_GOALS_
(a) In the stock comparison, what range do analysts project for GE Aerospace's 2026 adjusted EPS?
(b) Please copy the stock comparison from "JOBY Aviation develops" up to and including "high-risk, speculative space.", swapping "air taxis" for "flying taxis".

_PROVIDED PASSAGE_
This comparison examines GE Aerospace, JOBY Aviation, and KTOS in the evolving aerospace and defense landscape. These stocks span mature engine manufacturing, emerging electric vertical takeoff and landing (eVTOL) technology, and specialized defense systems. Traders seeking momentum in high-growth areas or investors prioritizing stability amid geopolitical shifts and aviation recovery will find value in analyzing their relative performance, valuations, and catalysts. With defense spending rising and urban air mobility gaining traction, this head-to-head highlights trade-offs in risk, growth potential, and market positioning.
GE Aerospace focuses on commercial and military aircraft engines, integrated systems, and aftermarket services. In recent market activity, shares traded around $273, reflecting volatility from geopolitical tensions and a 3.38% daily drop amid broader industrials weakness. YTD returns stand at 11.16%, with 1-year gains of 37.43%, outperforming the S&P 500. Sentiment has been buoyed by strong order backlogs nearing $200B, investments like $1B in U.S. manufacturing, and partnerships such as with Palantir for AI-driven military readiness. Analysts project 2026 adjusted EPS of $7.10-$7.40, supported by aviation recovery and defense demand, though supply chain pressures influence near-term pricing.
JOBY Aviation develops electric air taxis for urban mobility, advancing toward commercialization with FAA certification progress. Shares recently hovered near $7.94, down 1.98% in a session, amid 21.72% monthly declines despite YTD gains of 39.85% and 29.95% over one year. Key drivers include record FAA type certification advances, first FAA-conforming aircraft flights, and selection for White House eVTOL pilots across 10 states. Q4 2025 revenue beat estimates at $30.84M, with 2026 guidance of $105M-$150M from partnerships like Dubai launches. However, ongoing losses (EPS -$1.13 TTM) and dilution from raises temper sentiment in this high-risk, speculative space.

Data drawn from a collection:
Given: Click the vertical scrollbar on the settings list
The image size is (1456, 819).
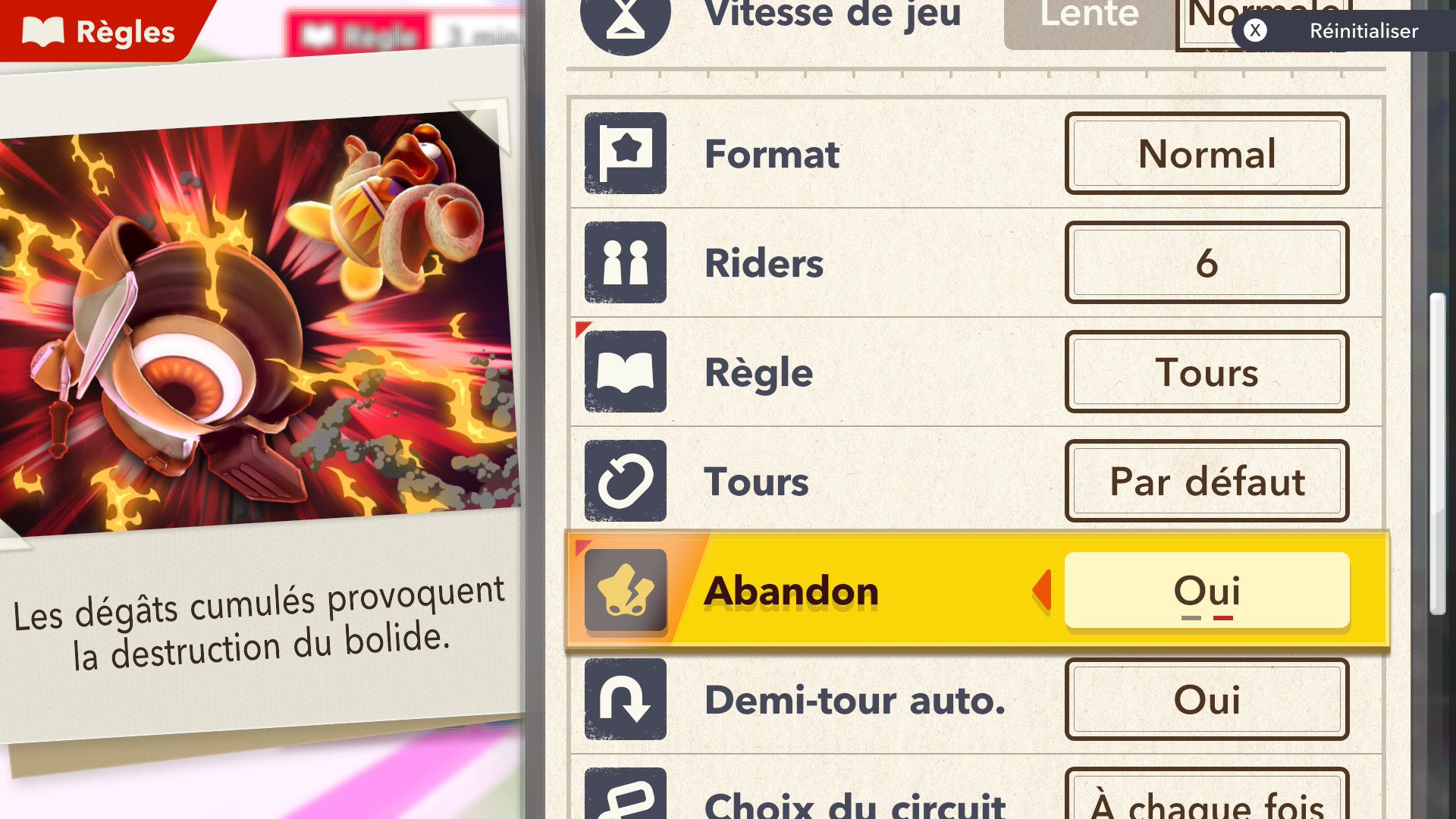Looking at the screenshot, I should tap(1437, 453).
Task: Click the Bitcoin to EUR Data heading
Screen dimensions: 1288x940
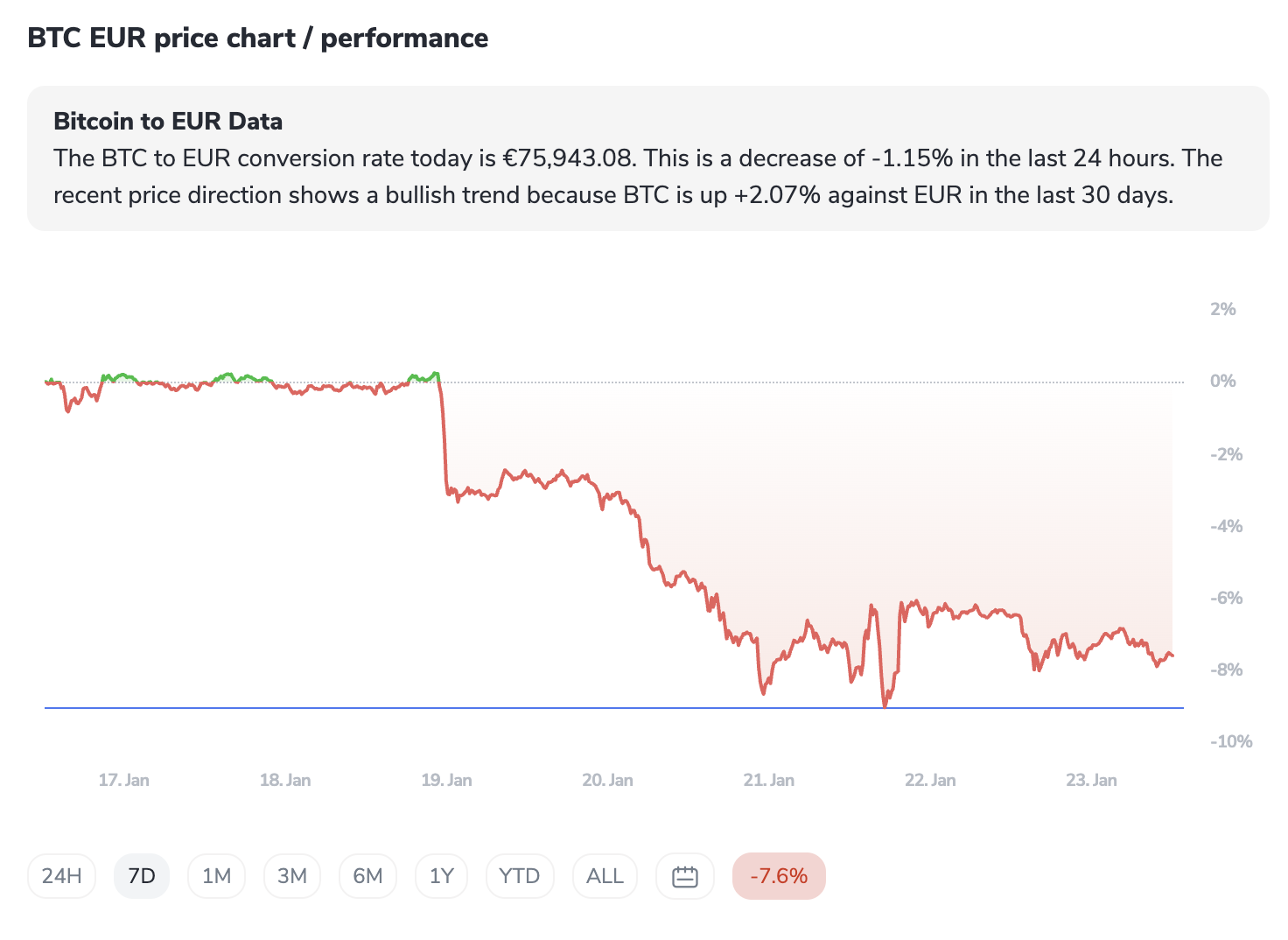Action: coord(168,121)
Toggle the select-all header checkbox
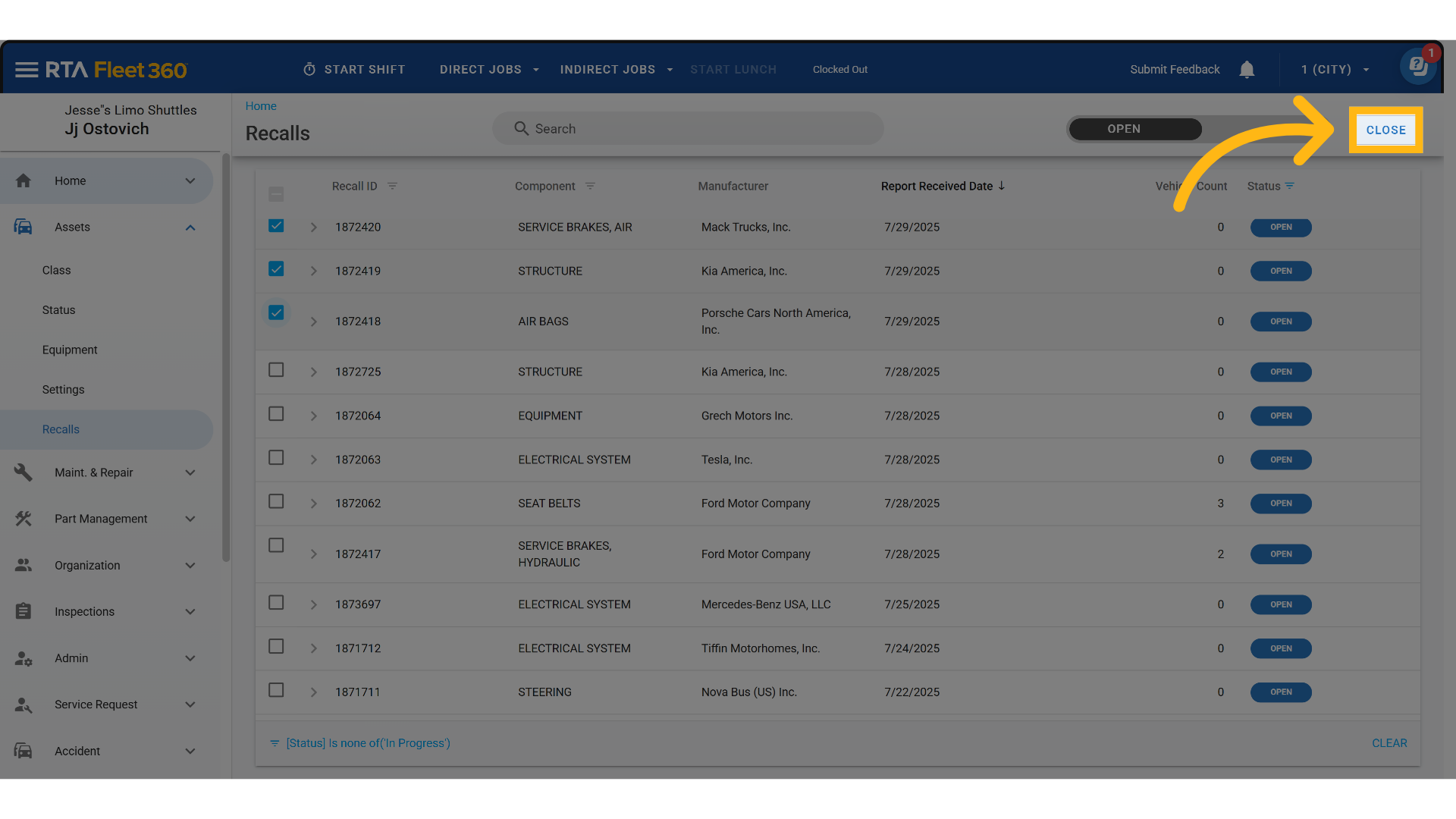The height and width of the screenshot is (819, 1456). coord(276,194)
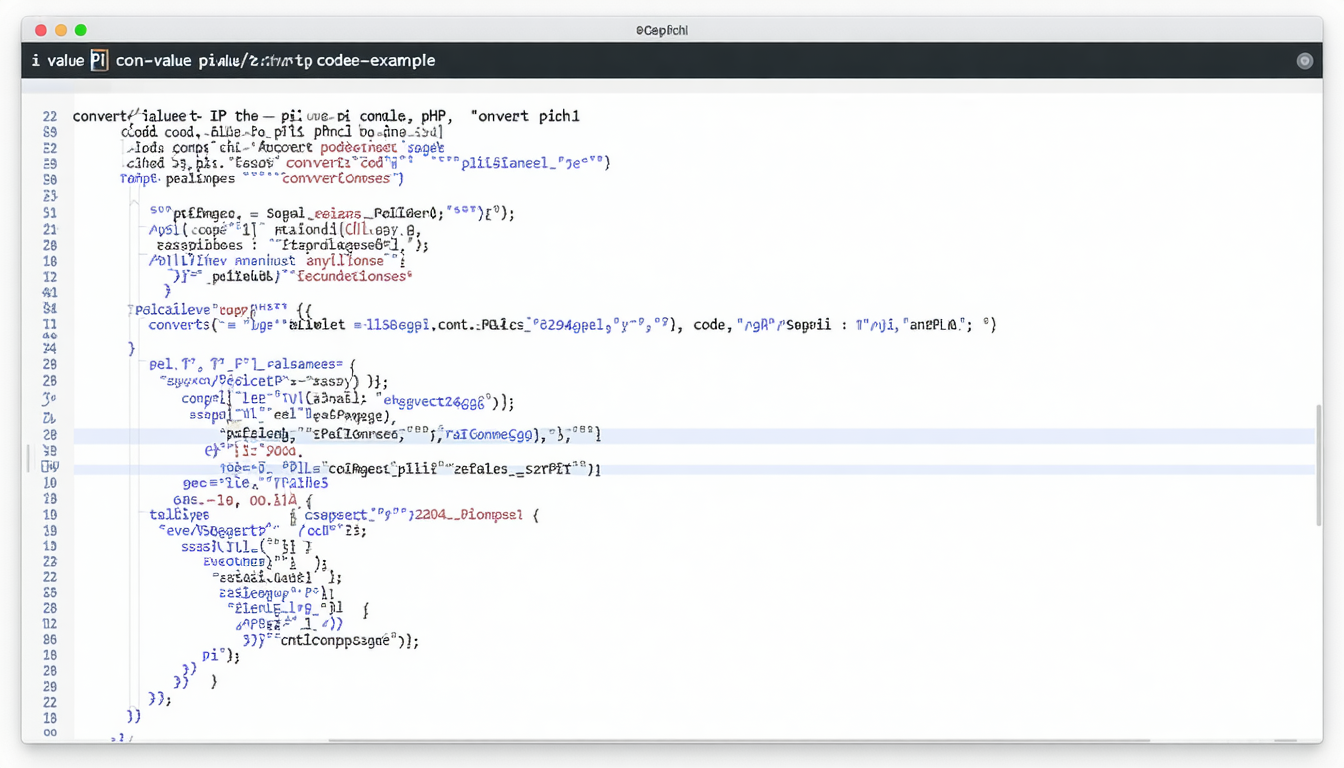
Task: Click line number 22 to set a breakpoint
Action: pyautogui.click(x=49, y=115)
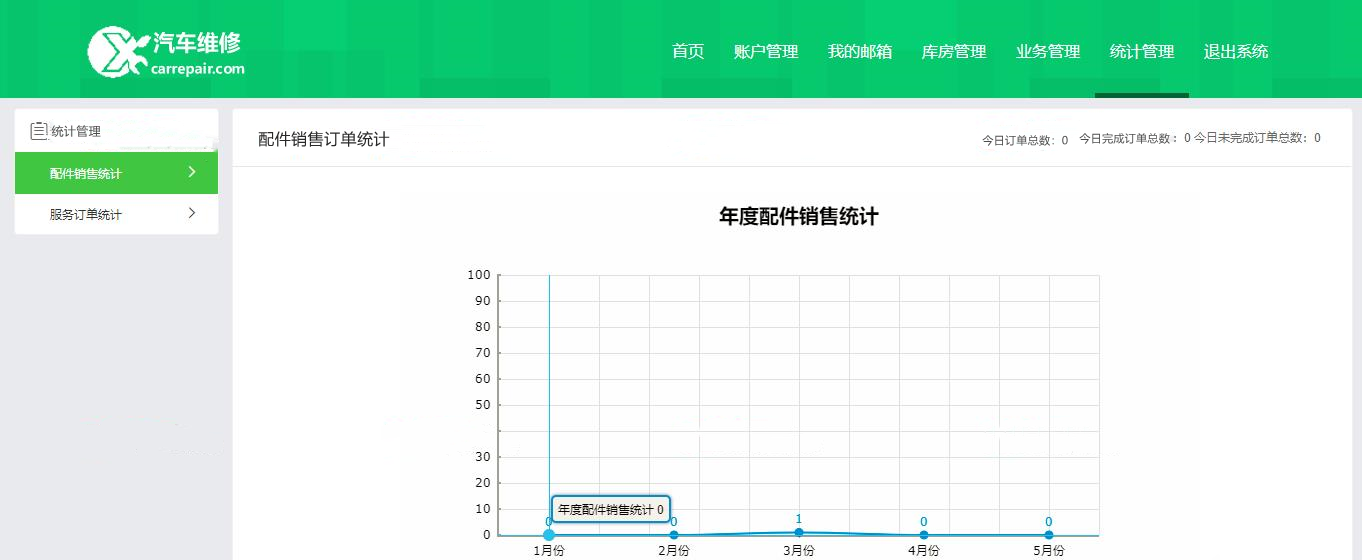
Task: Click the 5月份 data point
Action: tap(1049, 535)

_LIST OF SOLUTIONS_
(a) $7.10-$7.40

(b)
JOBY Aviation develops electric flying taxis for urban mobility, advancing toward commercialization with FAA certification progress. Shares recently hovered near $7.94, down 1.98% in a session, amid 21.72% monthly declines despite YTD gains of 39.85% and 29.95% over one year. Key drivers include record FAA type certification advances, first FAA-conforming aircraft flights, and selection for White House eVTOL pilots across 10 states. Q4 2025 revenue beat estimates at $30.84M, with 2026 guidance of $105M-$150M from partnerships like Dubai launches. However, ongoing losses (EPS -$1.13 TTM) and dilution from raises temper sentiment in this high-risk, speculative space.